A body with speed v is moving along a straight line. At the same time it is at distance from a fixed point on the line, the speed is given by ${v^2} = 144 - 9{x^2}$ . Then:
A) Displacement of the body $<$ distance moved by body.
B) The magnitude of acceleration at a distance $3m$ from the fixed point is $27m/{s^2}$ .
C) The motion is S.H.M with $T = {{2\pi } \over 3}unit$ .
D) The maximum displacement from the fixed point is $4$ unit.
E) All of the above.

Answer 1

Solution

Solve the given equation and check for each option one by one.
Use the formula, velocity in S.H.M $v = w\sqrt {{A^2} - {x^2}}$ .

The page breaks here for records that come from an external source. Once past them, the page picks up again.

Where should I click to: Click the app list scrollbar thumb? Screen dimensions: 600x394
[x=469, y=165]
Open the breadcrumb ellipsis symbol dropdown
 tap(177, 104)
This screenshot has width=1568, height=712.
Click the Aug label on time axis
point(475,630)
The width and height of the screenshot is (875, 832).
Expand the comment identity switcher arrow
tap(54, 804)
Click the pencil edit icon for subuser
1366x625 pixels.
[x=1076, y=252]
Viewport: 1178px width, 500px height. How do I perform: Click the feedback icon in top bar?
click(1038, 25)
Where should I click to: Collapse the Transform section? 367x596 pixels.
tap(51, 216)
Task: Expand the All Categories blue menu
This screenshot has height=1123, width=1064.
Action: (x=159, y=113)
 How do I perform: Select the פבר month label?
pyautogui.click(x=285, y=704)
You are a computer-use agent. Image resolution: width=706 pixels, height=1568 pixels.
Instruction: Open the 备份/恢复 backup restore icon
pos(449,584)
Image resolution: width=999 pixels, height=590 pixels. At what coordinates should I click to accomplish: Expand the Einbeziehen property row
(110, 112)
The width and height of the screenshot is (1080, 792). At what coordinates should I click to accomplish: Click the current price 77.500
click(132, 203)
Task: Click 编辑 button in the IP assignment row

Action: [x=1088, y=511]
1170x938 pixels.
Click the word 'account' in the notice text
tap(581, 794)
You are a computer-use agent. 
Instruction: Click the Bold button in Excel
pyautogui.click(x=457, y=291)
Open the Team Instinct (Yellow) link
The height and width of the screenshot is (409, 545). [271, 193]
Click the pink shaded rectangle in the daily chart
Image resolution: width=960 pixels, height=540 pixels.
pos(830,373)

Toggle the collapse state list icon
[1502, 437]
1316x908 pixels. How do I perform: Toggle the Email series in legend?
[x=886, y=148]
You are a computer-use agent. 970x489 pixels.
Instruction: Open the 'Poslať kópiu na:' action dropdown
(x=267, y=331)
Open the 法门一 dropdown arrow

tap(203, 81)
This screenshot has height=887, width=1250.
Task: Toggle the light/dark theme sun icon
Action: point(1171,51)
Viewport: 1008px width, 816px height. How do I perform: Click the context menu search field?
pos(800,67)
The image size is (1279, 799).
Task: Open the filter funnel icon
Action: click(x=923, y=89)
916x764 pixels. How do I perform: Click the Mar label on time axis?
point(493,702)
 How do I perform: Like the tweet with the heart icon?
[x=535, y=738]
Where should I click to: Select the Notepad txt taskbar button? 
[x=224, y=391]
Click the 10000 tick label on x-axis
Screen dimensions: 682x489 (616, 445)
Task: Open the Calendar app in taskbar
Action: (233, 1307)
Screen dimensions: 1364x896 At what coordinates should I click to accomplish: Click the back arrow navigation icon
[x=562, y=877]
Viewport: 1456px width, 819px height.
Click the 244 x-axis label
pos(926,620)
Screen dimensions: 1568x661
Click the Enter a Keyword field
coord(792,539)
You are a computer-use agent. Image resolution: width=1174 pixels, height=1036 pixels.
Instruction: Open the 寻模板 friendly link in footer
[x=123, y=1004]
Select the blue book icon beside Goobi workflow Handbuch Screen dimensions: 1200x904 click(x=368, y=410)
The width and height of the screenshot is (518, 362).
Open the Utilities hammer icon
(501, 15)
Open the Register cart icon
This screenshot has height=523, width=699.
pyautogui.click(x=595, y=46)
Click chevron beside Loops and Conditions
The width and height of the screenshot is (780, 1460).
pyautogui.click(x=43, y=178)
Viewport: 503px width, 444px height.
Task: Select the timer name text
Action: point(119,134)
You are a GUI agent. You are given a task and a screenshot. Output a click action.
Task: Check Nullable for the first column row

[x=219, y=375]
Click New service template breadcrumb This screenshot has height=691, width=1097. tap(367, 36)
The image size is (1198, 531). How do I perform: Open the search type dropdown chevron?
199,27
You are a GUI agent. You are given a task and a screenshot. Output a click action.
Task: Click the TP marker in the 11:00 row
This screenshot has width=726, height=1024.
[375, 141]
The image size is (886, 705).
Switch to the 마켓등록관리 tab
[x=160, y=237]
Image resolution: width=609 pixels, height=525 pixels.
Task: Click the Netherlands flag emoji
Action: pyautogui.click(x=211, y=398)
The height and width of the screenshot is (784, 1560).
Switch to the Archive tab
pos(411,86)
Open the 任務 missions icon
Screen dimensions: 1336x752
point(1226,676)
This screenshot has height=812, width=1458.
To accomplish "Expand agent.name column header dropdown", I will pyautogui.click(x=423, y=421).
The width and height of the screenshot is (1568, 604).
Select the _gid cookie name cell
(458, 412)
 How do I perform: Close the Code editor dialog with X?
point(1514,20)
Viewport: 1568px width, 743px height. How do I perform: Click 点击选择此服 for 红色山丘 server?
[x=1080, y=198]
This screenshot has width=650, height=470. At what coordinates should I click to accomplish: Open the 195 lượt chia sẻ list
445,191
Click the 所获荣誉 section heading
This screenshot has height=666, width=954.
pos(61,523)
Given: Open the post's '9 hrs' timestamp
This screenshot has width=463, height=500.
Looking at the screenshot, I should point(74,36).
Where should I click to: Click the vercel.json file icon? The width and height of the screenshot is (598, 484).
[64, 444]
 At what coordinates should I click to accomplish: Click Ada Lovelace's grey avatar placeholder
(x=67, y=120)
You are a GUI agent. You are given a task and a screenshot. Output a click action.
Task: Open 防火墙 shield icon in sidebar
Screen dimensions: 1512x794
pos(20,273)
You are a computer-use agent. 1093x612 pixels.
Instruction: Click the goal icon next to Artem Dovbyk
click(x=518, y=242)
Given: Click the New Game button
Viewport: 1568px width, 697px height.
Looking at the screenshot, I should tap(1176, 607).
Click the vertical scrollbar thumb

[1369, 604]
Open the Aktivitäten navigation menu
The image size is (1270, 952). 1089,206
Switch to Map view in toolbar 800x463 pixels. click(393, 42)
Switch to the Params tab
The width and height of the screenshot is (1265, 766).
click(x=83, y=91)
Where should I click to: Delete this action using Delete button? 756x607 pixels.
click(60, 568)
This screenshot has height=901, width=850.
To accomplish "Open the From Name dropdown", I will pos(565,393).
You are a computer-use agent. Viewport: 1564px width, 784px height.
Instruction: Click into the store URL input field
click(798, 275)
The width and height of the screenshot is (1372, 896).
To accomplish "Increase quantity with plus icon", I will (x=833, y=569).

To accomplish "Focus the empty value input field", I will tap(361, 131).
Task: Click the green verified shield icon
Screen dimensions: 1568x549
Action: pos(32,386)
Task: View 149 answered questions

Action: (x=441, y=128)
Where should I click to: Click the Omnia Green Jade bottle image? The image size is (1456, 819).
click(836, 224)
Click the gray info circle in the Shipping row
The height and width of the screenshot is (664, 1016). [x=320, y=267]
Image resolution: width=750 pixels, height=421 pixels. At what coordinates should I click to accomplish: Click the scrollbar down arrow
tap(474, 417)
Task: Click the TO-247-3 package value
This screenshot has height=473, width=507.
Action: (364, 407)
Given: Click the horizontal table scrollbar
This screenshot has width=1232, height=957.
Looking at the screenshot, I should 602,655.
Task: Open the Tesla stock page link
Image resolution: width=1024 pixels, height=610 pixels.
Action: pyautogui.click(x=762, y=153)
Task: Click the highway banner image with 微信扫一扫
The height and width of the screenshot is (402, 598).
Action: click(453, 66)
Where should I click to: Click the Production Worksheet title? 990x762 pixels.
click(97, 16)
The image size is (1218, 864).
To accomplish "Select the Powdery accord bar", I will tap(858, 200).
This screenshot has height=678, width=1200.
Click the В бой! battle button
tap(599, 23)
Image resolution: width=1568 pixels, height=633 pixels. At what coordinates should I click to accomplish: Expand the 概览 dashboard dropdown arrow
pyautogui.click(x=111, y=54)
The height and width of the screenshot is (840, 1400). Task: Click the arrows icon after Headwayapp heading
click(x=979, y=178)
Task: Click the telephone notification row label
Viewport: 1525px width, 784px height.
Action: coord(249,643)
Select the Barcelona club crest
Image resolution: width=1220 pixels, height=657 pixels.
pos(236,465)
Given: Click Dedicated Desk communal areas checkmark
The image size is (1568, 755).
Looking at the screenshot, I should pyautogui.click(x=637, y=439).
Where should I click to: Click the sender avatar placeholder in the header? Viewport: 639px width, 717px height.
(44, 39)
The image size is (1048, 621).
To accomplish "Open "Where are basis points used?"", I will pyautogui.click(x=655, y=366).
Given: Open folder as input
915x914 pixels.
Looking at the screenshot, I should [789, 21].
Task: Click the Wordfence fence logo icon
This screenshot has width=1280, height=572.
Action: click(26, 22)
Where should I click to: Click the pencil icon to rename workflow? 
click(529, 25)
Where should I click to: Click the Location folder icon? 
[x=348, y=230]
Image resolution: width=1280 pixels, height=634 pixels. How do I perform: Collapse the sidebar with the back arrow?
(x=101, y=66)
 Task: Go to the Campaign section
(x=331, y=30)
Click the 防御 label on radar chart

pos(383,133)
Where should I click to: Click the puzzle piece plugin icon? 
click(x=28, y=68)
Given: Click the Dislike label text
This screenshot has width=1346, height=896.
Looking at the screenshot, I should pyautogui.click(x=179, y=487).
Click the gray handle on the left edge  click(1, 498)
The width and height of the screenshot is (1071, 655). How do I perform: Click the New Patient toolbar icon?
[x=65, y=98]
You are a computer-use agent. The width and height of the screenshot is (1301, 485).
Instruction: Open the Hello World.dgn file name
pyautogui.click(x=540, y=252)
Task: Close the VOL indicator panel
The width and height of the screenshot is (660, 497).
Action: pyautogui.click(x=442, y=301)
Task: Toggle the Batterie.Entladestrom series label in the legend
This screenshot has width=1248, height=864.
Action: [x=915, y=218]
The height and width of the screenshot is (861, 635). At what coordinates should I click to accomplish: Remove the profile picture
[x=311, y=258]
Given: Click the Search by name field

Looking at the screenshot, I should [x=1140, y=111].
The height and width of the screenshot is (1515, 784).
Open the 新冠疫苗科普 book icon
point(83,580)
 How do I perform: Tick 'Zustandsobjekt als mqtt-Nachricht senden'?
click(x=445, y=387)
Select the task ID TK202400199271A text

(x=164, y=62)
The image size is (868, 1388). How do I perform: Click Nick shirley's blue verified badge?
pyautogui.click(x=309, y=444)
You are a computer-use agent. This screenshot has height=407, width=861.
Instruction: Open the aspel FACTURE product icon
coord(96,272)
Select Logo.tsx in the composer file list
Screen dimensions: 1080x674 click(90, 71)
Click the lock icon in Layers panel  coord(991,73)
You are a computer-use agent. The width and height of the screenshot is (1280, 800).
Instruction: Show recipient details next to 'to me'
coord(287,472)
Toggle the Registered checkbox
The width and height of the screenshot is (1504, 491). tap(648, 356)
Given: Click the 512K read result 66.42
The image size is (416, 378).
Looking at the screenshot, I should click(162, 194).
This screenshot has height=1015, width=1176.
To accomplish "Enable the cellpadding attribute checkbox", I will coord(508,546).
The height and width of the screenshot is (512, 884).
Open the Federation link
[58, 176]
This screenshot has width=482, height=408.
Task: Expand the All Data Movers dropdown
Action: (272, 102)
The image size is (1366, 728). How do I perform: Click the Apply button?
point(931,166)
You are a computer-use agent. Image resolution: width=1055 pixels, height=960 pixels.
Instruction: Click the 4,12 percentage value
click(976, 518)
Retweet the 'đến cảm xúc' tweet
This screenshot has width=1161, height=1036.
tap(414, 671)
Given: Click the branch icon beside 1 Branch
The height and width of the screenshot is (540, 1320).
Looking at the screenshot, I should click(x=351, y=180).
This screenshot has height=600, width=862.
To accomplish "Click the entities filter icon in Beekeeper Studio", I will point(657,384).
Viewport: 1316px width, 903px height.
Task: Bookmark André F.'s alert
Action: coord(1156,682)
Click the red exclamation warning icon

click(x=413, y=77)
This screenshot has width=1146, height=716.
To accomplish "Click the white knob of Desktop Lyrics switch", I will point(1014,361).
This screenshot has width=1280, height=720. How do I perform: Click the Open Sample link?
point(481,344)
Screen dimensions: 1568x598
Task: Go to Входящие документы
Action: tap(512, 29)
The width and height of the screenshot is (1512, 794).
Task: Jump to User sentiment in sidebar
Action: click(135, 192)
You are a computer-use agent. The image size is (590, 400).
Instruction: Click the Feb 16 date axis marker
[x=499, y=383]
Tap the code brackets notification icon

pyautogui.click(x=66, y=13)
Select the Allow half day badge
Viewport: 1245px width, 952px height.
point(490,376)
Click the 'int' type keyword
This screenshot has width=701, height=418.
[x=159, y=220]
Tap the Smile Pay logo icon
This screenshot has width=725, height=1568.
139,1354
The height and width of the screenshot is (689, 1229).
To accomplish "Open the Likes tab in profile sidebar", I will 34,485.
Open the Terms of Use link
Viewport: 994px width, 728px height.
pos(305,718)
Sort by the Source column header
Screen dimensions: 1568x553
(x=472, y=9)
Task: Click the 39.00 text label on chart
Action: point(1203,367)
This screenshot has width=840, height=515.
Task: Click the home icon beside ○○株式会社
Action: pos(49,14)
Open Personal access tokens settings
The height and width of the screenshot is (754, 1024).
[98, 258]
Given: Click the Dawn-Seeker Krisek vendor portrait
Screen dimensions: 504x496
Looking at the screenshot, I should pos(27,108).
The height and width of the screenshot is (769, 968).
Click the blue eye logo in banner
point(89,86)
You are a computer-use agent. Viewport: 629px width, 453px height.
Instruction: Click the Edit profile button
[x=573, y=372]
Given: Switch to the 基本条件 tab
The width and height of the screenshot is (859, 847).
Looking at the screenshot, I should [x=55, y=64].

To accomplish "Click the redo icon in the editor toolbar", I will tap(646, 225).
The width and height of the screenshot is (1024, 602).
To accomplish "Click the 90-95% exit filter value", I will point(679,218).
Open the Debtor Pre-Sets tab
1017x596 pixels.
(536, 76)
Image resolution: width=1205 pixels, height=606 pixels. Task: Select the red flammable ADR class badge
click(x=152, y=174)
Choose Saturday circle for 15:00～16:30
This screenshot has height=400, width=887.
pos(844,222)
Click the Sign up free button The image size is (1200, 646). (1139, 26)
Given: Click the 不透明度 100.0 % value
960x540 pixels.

Complete step by step solution:
Given: ${v^2} = 144 - 9{x^2}$
$v = \sqrt {144 - 9{x^2}}$
$\Rightarrow \sqrt {9(16 - {x^2})}$
$\Rightarrow 3\sqrt {16 - {x^2}} ....(1)$
Comparing it with the velocity in S.H.M
$v = \omega \sqrt {{A^2} - {x^2}}$
We get,
$\omega = 3$
${A^2} = 16$
$\Rightarrow A = 4m$
In S.H.M, $displacement < distance$ hence (A) is correct.
Now, $a = - \omega {x^2}$
At $x = 3, \omega = 3$
$a = - {(3)^2}(3)$
$a = - 27m/{s^2}$
$\left| a \right| = 27m/{s^2}$
Hence, (B) is also correct.
Now,
$T = {{2\pi } \over \omega}$
Putting value of $\omega = 3$
$T = {{2\pi } \over 3}$
Hence, (C) is also correct.
The maximum displacement is amplitude = $4unit$
Hence, (D) is also correct.

Hence, all the above are correct.

Note: While solving this type question we should have a clear understanding of the entire concept so that we can apply one into the other and deduce fruitful results.